Requirement — Update the lines starting at "You are a computer-use" and ending at "Instruction: Switch to the Grundlæggende tab" by replacing "Instruction" with "Command", keeping everything else unchanged.

Records —
※ ※ ※

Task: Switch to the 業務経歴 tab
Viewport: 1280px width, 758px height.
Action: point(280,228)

※ ※ ※

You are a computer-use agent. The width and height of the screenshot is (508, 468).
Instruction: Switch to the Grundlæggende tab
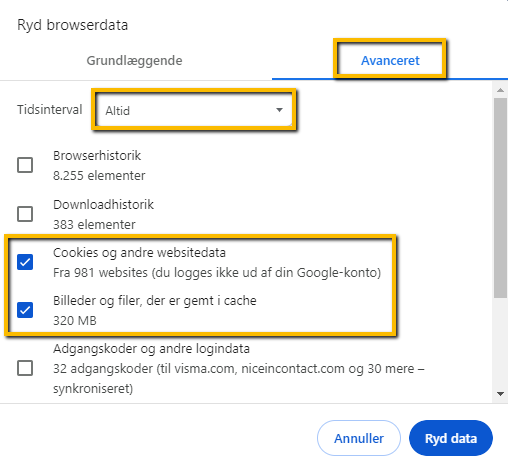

※ ※ ※

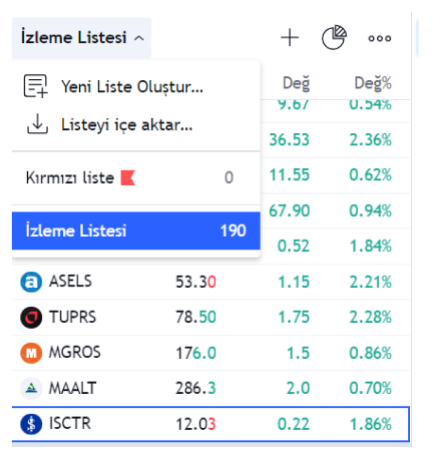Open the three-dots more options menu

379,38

※ ※ ※

Result for this exercise —
You are a computer-use agent. The width and height of the screenshot is (508, 468).
Command: Switch to the Grundlæggende tab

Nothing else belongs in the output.